Until about the time mentioned, the people of Eastern and Southeastern Europe had remained stationary; just where they had been left by the slow and glacial like movement of the races and tribes to which they belonged. Scarcely any traces of their former migrations survive, except where some warlike tribe has exploited its history in song, describing its escape from the enemy, into some mountain fastness, which was of course deserted as soon as the fury of war had spent itself.
From the great movements which changed the destinies of other European nations, these people were separated by political and religious barriers; so that the discovery of America was as little felt as the discovery of the new religious and political world laid bare by the Reformation. Each tribe and even each smaller group developed according to its own native strength, or according to how closely it leaned towards Western Europe, which was passing through great evolutionary and revolutionary changes.

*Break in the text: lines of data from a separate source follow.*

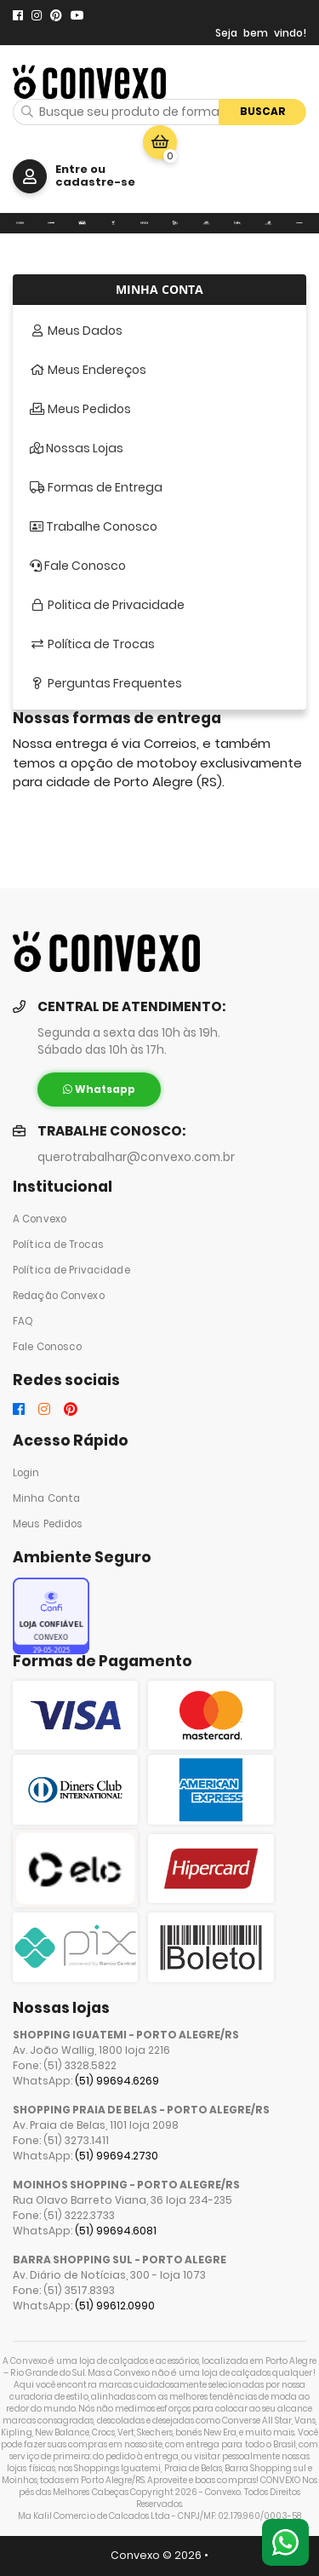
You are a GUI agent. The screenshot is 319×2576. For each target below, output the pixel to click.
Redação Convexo (59, 1295)
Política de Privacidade (71, 1270)
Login (26, 1473)
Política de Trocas (58, 1244)
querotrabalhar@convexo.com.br (136, 1157)
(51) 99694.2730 (116, 2155)
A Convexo (39, 1219)
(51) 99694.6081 (116, 2230)
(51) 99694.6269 (117, 2080)
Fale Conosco (47, 1347)
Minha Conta (46, 1498)
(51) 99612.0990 (115, 2305)
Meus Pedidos (48, 1524)
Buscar (263, 111)
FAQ (23, 1321)
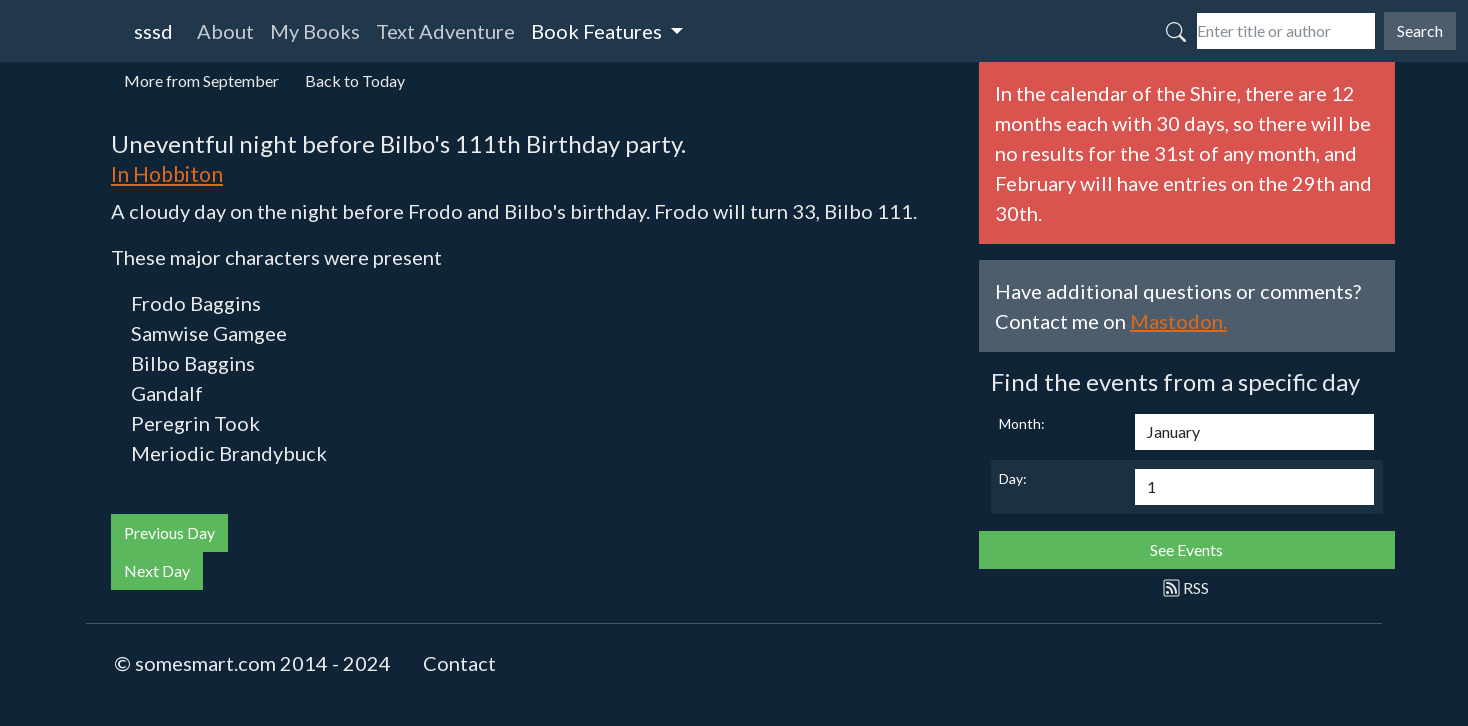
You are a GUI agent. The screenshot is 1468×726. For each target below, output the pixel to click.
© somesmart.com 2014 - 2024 (252, 663)
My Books (315, 31)
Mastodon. (1178, 321)
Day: (1013, 478)
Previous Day (169, 532)
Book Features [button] (598, 31)
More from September (201, 80)
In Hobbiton (167, 173)
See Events (1186, 549)
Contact (459, 663)
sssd (153, 31)
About (225, 31)
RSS (1186, 587)
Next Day (157, 570)
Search (1420, 30)
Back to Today (355, 80)
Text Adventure (445, 31)
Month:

On the whole, it may be said that in many ways they remained stationary, certainly immobile. Old customs survived and became laws; slight differentiations in dress occurred and became the unalterable costume of certain regions; idioms grew into dialects and where the native genius manifested itself in literature, the dialect became a language. These artificial boundaries became impassable, especially where differences in religion occurred. Each group was locked in, often hating its nearest neighbours and closest kinsmen, and also having an aversion to anything which came from without. Social and economic causes played no little part, both in the isolation of these tribes and groups and in the necessity for migration. When the latter was necessary, they moved together to where there was less tyranny and more virgin soil. They went out peacefully most of the time, but could be bitter, relentless and brave when they encountered opposition.